Future observations of TOI-2109b may reveal clues to how the systems come to be. Hot Jupiters have been seen as odd from the beginning of exoplanetary science. How does a planet of Jupiter's size get to an elliptical path that is only a few days long? We don't have anything like this in our Solar System, and we see this as an opportunity to study them and help explain their existence.

Jupiter may have migrated to within 1.5AU of the Sun in the distant past, and then reversed course to its current path. That is called the Grand Tack hypothesis. It would have been something to behold.

Jupiter moved toward the Sun. Their fates became linked as they did. The pair moved away from the Sun when Jupiter was near Mars. Scientists refer to this as the Grand Tack, a reference to the sailing maneuver. The credit is NASA/GSFC.

We learn a lot about the range of planet types out there when we find extreme and unusual exoplanets. There are lots of Hot Jupiters and Ultrahot Jupiters because they are close to their stars. They are actually very rare.
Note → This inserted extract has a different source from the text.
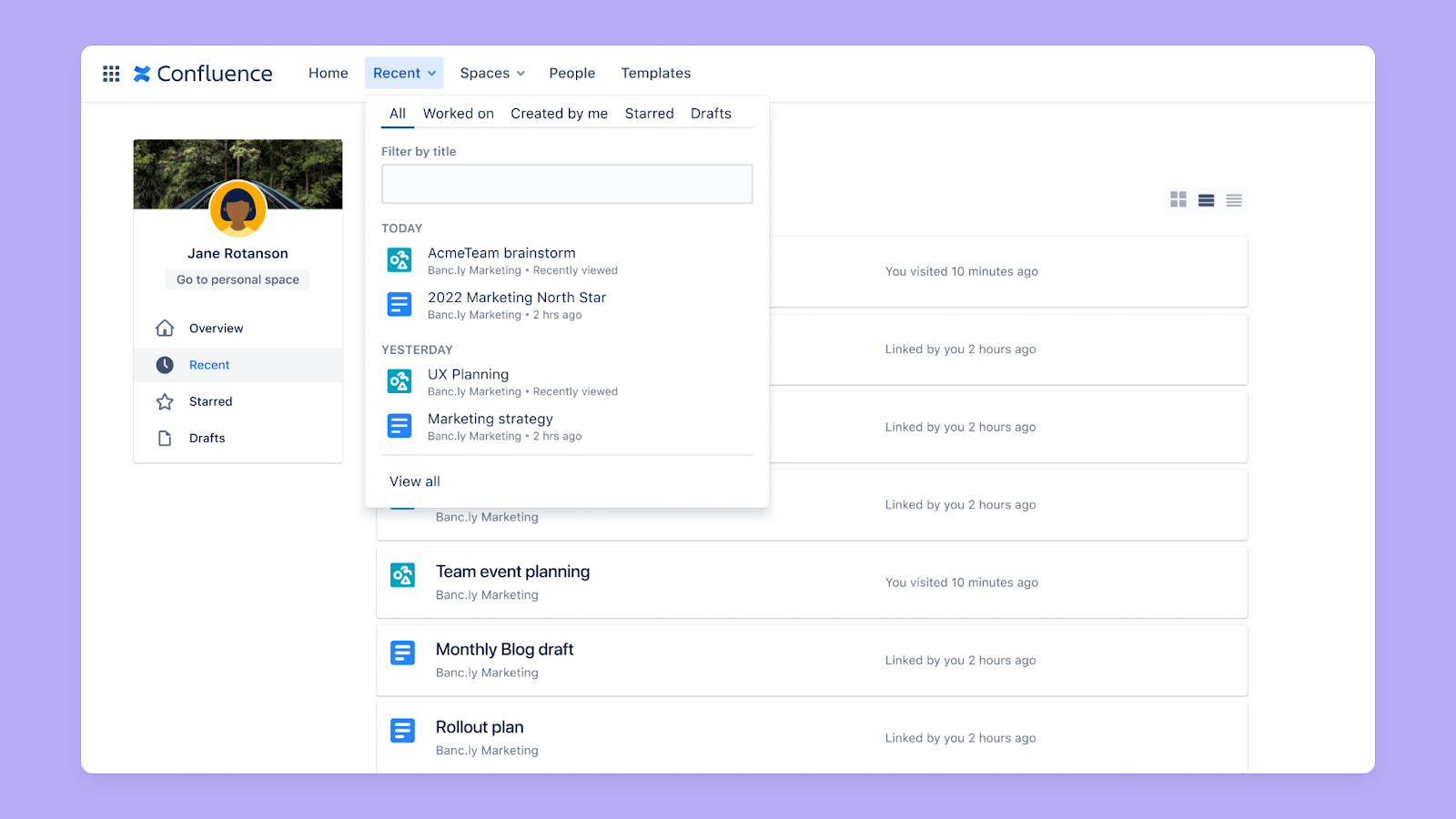Open the Spaces dropdown
1456x819 pixels.
pyautogui.click(x=491, y=73)
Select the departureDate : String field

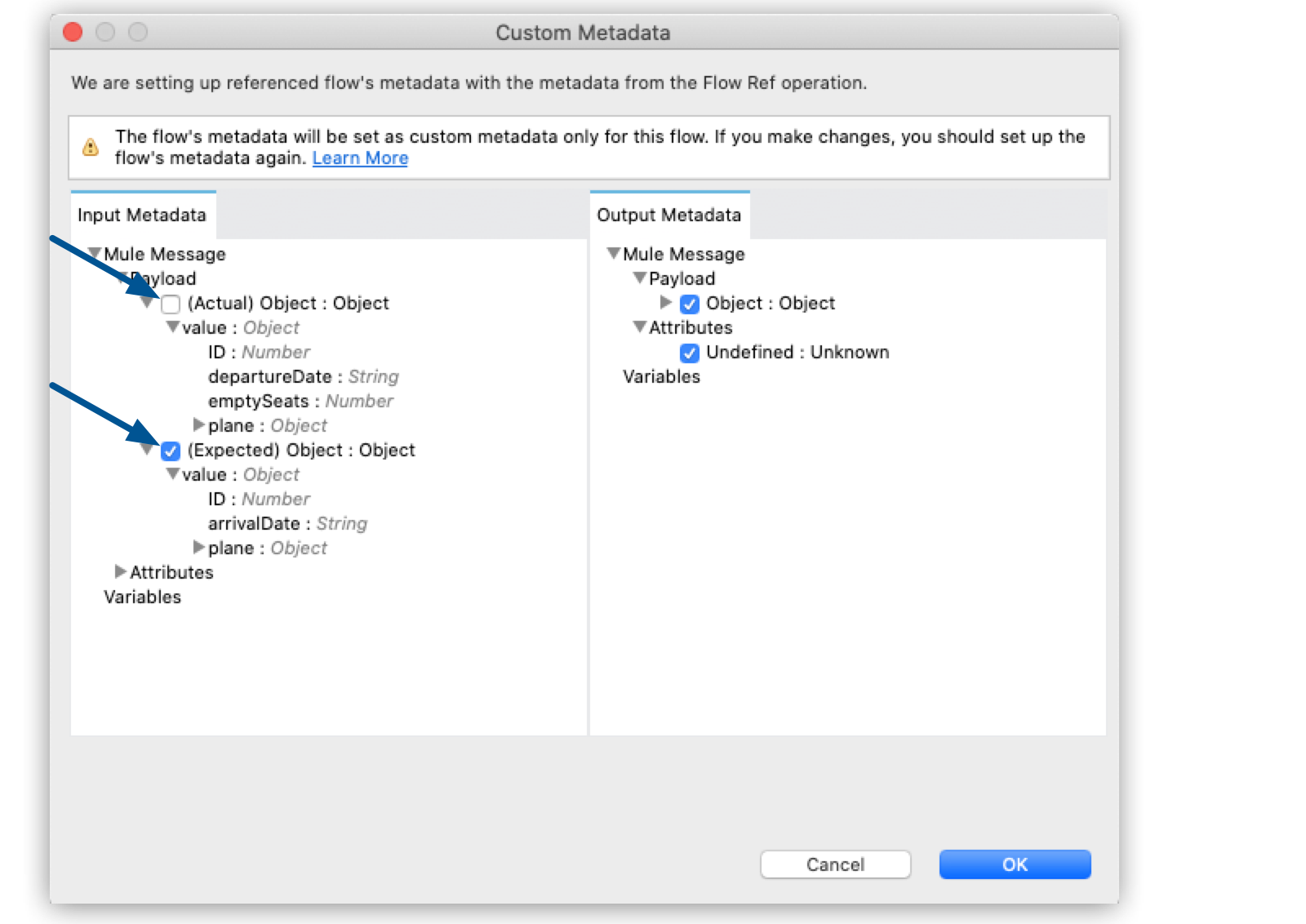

The authors say that only a small percentage of Sun-like stars host these planets. Even though their numbers are small, they make a huge contribution to our understanding of exoplanets. Their large size in relation to their host stars and high temperatures allow a broad range of intensive studies that extend far beyond the rudimentary measurements of planet mass and radius.

In their paper, they write that over the past two decades, a wide arsenal of observational techniques has been used to probe the atmospheric properties of hot Jupiters. It is becoming easier to study things like temperature distribution, chemical composition, and photochemical hazes.

Ultrahot Jupiters are characterized by a number of distinct physical and dynamical properties that set them apart from the rest of the hot gas-giant population.

No article on exoplanets can be complete without looking at the James Webb Space Telescope. The power of the JWST will allow it to probe exoplanet atmospheres more rigorously than any other tool currently available.

Finding Earth-like planets in the right places is a part of the search for exoplanets. Ultrahot Jupiters like TOI-2109b can teach us a lot about planets at their most extreme and about planet-star interactions that we can't study in our Solar System. The JWST will make a significant contribution to our knowledge.

Ultrahot Jupiters will continue to be one of the most fruitful candidates for impactful efforts at characterization, providing crucial insights into the nature of planets at their most extreme, despite future advances in telescope capabilities.